XSHM, Xcomp and DMABUF sources will need to be able to detect GLX vs EGL at runtime.
Is there a better way than `obs_get_video_info()` and then checking `graphics_module` name?
There's also an issue of one of GLX or EGL not being available (e.g. on Wayland or older/weird X respectively) on some system.
I haven't looked at how libglad works, but it will likely require splitting libglad into libglad-gl, libglag-glx and libglad-egl. Also, missing symbols will need to be handled gracefully by linux-capture plugin.
- linux-dmabuf plugin is a temporary thing. I feel it needs to be integrated into linux-capture w/ added xcursor support. But see note above about dynamic decision of EGL/GLX and symbols.
- dmabuf_source module requires EGLDisplay handle, which lives deep inside libobs-opengl/EGL plugin. Is there a recommended way to get handles internal to some graphics impl? I couldn't find one.
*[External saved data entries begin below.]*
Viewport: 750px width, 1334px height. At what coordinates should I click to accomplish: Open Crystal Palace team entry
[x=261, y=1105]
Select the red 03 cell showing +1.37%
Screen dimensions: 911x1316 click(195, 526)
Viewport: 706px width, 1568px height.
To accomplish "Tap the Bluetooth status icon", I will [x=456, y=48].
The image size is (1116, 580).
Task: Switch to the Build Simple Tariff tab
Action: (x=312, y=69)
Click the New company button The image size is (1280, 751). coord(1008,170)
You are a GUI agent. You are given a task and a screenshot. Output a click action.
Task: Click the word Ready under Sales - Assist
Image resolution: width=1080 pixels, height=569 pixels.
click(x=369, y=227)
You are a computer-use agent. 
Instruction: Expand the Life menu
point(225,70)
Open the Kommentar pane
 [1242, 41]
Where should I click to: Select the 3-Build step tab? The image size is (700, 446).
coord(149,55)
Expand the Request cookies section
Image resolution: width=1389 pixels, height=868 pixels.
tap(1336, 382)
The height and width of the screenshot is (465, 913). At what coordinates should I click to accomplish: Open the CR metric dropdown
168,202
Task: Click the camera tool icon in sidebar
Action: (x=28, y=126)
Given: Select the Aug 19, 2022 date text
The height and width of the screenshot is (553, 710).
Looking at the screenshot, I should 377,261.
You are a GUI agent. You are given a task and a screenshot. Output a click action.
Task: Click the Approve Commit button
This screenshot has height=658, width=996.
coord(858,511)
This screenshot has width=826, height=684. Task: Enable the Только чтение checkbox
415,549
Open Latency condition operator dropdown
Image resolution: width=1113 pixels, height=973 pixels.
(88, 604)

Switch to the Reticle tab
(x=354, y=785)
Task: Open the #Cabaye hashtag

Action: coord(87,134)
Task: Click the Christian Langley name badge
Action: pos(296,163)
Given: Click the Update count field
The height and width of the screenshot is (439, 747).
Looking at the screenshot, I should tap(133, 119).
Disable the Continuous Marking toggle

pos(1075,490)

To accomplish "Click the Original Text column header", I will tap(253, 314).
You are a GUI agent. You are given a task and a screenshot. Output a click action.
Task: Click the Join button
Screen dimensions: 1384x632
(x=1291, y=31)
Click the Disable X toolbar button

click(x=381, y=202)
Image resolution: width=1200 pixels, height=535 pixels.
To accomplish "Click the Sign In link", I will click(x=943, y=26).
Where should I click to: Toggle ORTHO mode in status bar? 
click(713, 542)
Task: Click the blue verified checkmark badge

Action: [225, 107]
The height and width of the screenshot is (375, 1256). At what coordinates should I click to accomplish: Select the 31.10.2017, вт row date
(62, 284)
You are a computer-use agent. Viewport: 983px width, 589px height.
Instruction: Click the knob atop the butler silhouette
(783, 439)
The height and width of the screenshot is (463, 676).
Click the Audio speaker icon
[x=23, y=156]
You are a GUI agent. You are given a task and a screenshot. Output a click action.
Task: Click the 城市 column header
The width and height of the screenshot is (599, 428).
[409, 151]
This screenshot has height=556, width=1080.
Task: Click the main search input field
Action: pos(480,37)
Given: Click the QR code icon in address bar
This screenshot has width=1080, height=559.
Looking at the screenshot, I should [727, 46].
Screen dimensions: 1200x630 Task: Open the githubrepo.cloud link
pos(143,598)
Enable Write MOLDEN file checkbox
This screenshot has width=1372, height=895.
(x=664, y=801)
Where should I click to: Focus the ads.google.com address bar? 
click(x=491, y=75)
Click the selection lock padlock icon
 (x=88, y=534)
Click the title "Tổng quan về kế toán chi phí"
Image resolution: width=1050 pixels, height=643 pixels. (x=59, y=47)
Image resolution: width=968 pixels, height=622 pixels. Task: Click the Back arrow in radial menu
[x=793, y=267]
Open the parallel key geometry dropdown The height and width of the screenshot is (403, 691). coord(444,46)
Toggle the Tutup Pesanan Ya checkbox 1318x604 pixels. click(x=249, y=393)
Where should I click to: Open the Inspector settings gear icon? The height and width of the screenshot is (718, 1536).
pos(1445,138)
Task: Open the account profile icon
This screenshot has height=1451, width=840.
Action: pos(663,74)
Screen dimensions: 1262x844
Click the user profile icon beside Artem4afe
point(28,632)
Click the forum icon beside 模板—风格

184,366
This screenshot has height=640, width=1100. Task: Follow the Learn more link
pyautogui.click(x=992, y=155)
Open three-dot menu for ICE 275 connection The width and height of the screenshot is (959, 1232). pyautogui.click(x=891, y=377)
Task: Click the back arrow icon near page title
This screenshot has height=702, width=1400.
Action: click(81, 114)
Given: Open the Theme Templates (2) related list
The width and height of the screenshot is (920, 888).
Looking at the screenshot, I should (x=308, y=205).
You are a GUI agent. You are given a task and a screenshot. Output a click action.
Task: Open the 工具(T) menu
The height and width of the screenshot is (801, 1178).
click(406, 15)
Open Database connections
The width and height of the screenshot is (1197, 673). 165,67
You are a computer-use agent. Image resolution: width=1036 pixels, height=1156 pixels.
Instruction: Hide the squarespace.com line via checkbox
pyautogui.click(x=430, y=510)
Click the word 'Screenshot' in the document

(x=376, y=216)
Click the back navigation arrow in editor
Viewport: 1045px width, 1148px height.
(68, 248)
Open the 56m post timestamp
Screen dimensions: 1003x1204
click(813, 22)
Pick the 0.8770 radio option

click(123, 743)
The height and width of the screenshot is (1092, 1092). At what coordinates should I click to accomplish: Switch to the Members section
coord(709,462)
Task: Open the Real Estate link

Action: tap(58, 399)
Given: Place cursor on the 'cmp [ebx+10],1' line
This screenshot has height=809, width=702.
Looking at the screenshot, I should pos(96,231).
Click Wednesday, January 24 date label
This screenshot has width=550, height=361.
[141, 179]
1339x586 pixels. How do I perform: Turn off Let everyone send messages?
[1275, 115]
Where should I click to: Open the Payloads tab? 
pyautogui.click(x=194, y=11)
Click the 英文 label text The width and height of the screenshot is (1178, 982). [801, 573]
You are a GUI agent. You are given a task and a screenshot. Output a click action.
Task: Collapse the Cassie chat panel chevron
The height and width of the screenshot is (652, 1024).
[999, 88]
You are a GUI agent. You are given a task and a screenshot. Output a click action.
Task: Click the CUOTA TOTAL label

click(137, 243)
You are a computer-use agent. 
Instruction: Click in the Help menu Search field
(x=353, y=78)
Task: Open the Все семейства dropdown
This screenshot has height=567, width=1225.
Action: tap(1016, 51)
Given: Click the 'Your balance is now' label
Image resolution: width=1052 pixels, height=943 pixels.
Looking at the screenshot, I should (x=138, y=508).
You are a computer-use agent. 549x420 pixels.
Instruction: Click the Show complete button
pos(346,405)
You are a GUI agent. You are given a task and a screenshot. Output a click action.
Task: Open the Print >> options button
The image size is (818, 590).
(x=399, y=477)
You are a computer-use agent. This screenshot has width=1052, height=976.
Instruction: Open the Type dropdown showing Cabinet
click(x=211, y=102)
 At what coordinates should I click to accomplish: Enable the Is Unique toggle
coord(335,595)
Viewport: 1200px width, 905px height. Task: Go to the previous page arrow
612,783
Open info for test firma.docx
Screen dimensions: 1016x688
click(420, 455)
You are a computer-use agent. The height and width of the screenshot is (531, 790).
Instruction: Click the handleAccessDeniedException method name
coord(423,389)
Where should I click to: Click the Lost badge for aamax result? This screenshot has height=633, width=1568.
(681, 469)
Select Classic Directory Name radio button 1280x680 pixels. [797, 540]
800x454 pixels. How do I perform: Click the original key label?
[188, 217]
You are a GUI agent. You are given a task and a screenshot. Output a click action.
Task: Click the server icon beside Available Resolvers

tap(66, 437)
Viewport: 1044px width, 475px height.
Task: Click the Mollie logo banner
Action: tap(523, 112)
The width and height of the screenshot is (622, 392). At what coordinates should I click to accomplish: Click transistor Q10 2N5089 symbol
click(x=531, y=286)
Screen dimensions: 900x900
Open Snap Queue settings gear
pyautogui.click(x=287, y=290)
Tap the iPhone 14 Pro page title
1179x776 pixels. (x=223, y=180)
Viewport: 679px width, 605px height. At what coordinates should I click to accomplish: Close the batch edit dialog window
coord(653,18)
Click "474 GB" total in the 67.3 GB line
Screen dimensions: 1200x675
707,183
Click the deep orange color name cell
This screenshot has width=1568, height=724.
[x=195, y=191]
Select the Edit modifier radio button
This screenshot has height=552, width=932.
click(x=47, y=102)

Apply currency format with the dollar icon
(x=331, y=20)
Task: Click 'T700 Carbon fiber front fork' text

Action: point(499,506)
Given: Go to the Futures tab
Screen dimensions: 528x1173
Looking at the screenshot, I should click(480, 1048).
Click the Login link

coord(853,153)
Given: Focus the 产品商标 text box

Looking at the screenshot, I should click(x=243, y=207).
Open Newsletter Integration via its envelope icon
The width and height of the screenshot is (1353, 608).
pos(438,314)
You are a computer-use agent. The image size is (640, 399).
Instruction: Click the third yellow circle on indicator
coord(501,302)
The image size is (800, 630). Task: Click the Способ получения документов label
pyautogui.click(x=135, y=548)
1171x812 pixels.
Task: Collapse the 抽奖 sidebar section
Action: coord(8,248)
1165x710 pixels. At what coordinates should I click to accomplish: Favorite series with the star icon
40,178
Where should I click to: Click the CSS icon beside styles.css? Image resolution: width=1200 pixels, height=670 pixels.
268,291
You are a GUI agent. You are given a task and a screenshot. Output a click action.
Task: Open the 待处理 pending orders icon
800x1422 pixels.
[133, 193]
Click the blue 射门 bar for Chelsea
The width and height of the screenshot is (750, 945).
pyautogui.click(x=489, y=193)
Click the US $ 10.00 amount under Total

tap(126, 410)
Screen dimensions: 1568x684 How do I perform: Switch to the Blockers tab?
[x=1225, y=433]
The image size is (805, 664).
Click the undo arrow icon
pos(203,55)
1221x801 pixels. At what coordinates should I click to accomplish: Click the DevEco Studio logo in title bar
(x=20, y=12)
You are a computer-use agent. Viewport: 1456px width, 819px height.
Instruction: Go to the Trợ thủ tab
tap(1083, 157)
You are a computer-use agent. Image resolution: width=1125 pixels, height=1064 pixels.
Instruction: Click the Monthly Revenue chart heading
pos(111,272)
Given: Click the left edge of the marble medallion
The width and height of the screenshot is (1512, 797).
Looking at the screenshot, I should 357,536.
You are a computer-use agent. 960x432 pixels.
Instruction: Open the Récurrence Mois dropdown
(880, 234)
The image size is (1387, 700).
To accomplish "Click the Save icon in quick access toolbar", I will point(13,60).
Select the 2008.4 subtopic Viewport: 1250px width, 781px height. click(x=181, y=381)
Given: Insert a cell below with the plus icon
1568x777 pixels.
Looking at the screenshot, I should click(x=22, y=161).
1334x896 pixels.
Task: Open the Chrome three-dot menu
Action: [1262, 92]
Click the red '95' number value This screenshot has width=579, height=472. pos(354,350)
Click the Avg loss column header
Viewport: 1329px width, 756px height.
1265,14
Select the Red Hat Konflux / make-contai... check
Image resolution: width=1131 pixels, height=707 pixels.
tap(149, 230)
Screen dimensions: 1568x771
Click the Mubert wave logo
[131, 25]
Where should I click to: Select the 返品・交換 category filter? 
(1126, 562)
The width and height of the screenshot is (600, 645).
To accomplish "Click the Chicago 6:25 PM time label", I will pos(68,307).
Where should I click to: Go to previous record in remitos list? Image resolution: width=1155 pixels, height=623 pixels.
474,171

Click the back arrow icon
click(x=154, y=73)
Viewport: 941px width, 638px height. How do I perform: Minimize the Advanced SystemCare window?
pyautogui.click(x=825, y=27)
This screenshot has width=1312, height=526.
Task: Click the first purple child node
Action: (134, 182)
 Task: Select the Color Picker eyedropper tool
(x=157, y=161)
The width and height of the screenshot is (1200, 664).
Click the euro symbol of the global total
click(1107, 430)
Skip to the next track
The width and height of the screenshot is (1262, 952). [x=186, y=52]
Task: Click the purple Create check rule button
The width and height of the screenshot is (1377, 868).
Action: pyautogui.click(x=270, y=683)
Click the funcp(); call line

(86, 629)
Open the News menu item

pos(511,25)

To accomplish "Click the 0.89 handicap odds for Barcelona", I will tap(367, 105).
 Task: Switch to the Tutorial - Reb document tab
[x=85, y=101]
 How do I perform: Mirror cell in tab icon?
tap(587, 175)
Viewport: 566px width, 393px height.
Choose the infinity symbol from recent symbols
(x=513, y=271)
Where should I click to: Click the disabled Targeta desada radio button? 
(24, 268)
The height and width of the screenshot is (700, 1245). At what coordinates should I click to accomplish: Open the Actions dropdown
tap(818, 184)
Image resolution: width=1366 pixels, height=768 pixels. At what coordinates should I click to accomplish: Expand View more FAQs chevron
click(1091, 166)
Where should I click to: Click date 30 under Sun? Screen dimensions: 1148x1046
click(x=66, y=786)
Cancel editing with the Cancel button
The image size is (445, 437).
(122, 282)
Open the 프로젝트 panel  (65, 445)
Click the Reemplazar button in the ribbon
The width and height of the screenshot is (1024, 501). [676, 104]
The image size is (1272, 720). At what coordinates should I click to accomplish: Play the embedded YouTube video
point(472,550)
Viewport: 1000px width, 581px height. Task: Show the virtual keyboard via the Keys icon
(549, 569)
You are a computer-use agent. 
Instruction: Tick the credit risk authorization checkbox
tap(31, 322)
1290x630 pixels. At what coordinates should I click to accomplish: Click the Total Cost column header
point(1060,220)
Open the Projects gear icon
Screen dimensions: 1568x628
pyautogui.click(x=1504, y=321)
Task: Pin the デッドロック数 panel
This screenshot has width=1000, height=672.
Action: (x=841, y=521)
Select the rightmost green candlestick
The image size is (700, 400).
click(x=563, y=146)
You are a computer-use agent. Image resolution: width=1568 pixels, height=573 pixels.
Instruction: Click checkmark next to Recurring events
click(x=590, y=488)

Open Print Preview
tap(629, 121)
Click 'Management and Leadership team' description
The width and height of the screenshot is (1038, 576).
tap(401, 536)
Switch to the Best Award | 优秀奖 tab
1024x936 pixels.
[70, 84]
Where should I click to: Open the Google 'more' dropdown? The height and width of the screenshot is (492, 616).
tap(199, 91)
Currently dmabuf_source includes graphics-internal.h, declares struct gl_platform itself (copied from gl-x11-egl.c), calls gs_get_context() and chases some pointers (see https://github.com/w23/obs-studio/b...c3cd0f0ba7/plugins/linux-dmabuf/dmabuf.c#L145). This is obviously not sustainable.
- Mode changes aren't handled. A the moment I have no idea how to do that, and how current implementation would behave in such case.
- I believe that sampling this DMA-BUF-backed texture will read framebuffer memory directly. No synchronization is implemented. This may or may not be a problem.
- Obviously this scheme with manually running enum and drmsend (from another repo!) is not very user-friendly. However, making it user-friendly in general case is hard.
One feasibly-looking approach is:- integrate drmsend into obs repo
- make drmsend perform framebuffer discovery
- dmabuf_source would have picker for framebuffers in its config dialog
- dmabuf_source would spawn drmsend with right arguments itself
Later we could make drmsend even smarter:- make it not framebuffer-centric, but CRTC (monitor)-centric.
- make it listen on mode change events
- make dmabuf_source listen on drmsend events
This would make it almost work for mode changes, but not quite. Xorg creates one huge framebuffer for multiple monitors, so mode changes would affect monitor positions and cropping coords. I don't think these rules are generalizable with OBS transformations.
- Privileged drmsend itself is too public morozov:
- CAP_SYS_ADMIN is too much, we need to patch kernel with something like CAP_DRM_CAPTURE as a more fine-grained capability
- leave control over which users in the system can capture screens into distro packagers hands (they might e.g. add video-capture group or whatever).